Charlene leaned in close to me and I kissed her neck. Then we sat there without saying a word for a few minutes more.
“Hitched, huh?” she said, rolling her brown eyes.
“It might not be so bad. There’s worse reasons to get married than this.”
“Like what?” she asked.
“Well, like money for instance. Or because you don’t think you can find anyone else. I think we got something here. We got something here we don’t have to put into words, Charlene.” “It might be nice.” She smiled.
“Well, heck, I don’t hear you going on and on about how you feel. The only way I’m sure of how you feel is when we’re kissing or doing things like that. Most of the other times you’re a kind of mystery to me.”
“Hmph.” She frowned, shaking her head.
“It just seems right to me. I mean, we could save up some money and maybe move out West or put a down payment on a mobile home. But this is the start of something, Charlene. This is the start of something great. I think you might feel it, too.” I took a deep breath and stared at her face. “What do you say?”
This pretty lady leaned over and kissed my lips in a soft breath. “I do, Luce Lemay.” She leaned in so close, so gentle beside me. Her skin seemed so smooth and bright that I wanted to kiss her and keep kissing her until the night had fallen all around us like a delicate screen and we could be alone in the field together for a long,
long time, not worried about ever going back to La Harpie.
That night we made it in the Blue Moon Motel a few miles down the road, in a bed, between nice white sheets, like a real couple, like a man and a woman should, holding each other tight, sleeping in each other’s arms all night until the sweet-faced Mexican maid came to our door in the morning and told us we had an hour before checkout, and that was fine because it was all just a little glimpse, a single little glimmer of what it would all be like someday not too far away.

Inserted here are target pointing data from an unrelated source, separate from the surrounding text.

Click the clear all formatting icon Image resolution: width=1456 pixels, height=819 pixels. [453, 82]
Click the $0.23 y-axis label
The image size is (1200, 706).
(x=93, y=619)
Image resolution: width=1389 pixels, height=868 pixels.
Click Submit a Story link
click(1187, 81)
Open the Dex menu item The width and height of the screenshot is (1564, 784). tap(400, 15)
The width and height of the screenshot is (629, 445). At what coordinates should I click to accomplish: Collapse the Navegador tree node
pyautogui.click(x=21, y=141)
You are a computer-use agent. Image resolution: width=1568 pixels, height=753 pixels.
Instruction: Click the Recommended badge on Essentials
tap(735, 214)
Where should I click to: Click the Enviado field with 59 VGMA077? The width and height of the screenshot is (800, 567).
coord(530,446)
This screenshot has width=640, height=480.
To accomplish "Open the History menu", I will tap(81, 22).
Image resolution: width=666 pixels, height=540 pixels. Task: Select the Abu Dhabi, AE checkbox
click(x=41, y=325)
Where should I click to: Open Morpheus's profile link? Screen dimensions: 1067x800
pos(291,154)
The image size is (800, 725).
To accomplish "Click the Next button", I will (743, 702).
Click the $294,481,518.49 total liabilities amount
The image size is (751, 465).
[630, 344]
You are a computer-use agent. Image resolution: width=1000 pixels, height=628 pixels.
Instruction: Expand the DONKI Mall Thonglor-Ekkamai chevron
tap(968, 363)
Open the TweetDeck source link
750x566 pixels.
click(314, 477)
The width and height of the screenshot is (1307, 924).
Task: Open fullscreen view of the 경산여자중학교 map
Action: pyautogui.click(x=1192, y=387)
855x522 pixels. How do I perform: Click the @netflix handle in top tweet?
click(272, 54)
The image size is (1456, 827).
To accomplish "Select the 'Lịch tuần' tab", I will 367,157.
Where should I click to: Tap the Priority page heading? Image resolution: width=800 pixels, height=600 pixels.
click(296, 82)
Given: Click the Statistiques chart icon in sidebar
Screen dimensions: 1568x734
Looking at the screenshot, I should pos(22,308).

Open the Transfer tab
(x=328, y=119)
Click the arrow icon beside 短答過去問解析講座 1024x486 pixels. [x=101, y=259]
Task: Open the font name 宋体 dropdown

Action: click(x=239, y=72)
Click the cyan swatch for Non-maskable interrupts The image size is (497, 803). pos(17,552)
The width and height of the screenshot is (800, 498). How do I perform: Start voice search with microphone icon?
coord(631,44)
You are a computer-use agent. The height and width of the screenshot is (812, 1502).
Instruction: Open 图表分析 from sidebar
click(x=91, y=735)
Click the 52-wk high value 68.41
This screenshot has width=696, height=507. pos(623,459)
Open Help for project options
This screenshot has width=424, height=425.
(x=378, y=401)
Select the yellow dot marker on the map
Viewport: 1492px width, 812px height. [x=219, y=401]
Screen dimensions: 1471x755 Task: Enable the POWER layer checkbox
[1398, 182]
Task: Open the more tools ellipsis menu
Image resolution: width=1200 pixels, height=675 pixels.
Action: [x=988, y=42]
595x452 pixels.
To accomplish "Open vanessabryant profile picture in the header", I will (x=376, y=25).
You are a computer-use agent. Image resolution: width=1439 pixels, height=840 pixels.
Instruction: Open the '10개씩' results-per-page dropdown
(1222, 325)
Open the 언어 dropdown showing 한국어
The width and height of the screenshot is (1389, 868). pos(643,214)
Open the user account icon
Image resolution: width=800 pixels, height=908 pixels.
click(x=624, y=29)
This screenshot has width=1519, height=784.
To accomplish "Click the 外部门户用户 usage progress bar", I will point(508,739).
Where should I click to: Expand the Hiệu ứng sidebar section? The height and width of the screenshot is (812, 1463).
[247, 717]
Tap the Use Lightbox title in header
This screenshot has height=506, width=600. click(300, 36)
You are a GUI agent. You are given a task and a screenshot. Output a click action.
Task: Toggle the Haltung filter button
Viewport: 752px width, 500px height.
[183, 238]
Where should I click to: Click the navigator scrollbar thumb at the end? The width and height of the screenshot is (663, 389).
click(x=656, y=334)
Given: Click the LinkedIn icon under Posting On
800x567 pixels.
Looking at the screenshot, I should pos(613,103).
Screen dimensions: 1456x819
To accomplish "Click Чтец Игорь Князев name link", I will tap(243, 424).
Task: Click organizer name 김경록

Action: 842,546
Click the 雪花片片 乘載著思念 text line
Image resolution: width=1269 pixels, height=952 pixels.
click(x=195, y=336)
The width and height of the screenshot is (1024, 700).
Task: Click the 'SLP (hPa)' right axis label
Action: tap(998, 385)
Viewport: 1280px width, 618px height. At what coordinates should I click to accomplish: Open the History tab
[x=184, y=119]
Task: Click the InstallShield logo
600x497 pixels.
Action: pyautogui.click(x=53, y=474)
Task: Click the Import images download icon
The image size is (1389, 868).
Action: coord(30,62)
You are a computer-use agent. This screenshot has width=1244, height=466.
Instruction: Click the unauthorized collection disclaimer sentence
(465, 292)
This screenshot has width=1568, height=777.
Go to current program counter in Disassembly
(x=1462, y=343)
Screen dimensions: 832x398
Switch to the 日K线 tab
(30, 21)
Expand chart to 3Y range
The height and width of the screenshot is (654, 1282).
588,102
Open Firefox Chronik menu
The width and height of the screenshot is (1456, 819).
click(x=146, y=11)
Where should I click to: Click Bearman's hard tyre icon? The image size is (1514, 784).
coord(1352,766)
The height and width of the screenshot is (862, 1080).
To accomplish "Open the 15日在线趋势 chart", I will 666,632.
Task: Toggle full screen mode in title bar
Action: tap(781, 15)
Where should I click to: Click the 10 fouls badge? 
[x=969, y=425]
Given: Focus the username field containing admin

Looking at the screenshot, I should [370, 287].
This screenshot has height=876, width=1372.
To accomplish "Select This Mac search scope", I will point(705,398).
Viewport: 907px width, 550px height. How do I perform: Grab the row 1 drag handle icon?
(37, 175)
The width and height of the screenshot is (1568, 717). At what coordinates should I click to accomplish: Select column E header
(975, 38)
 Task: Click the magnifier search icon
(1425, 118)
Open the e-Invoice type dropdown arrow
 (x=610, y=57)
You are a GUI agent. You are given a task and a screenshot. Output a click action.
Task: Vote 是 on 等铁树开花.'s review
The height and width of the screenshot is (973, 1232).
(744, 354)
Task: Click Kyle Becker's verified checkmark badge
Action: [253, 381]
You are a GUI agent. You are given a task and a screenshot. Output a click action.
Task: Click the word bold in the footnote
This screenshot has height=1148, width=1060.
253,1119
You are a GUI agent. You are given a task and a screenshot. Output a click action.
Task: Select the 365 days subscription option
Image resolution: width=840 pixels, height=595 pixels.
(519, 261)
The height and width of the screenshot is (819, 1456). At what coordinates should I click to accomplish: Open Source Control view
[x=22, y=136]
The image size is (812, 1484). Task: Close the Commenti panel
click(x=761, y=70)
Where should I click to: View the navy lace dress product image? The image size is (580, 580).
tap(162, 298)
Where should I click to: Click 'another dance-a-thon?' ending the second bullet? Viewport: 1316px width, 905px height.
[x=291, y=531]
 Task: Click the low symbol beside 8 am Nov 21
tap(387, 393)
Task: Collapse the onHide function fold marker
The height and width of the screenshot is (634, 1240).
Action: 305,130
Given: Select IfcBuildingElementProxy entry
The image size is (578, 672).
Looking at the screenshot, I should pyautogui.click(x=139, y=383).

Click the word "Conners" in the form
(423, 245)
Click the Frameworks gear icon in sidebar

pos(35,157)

We headed on back the next night, after all the arrangements for Aunt Fiona had been made, with Charlene beaming and me holding her hand as she kept one hand on the steering wheel, not driving back, but straight ahead and away from the past. Everything was perfect there in the night. Everything was perfect and sweet and good with the two of us all alone out on the road, sharing one beautiful dream.
Just before we got back to La Harpie, I had a terrible thought. I thought it and made the mistake of saying it before I could catch myself.
“Maybe we should wait.”
“Huh?” Charlene whispered, half-dreaming.
“Maybe we should be sure before we go and tell anybody about the baby, I mean.”
“Oh,” she said. “If you like.”
“I just … I mean, I hope you’d still want to consider marrying me, but if, well, that changes how you feel, I’d understand.”
“You don’t sound so sure yourself.”
“No, I just don’t want you to, us, I mean, to jump into anything. We might as well be sure.”
“I guess,” she said looking away. “I’m sure, even if there isn’t a baby.”
I looked down at her hands on the wheel. “I’ve just gotten through one too many mistakes already. I wouldn’t want, well, you to be another one, too.”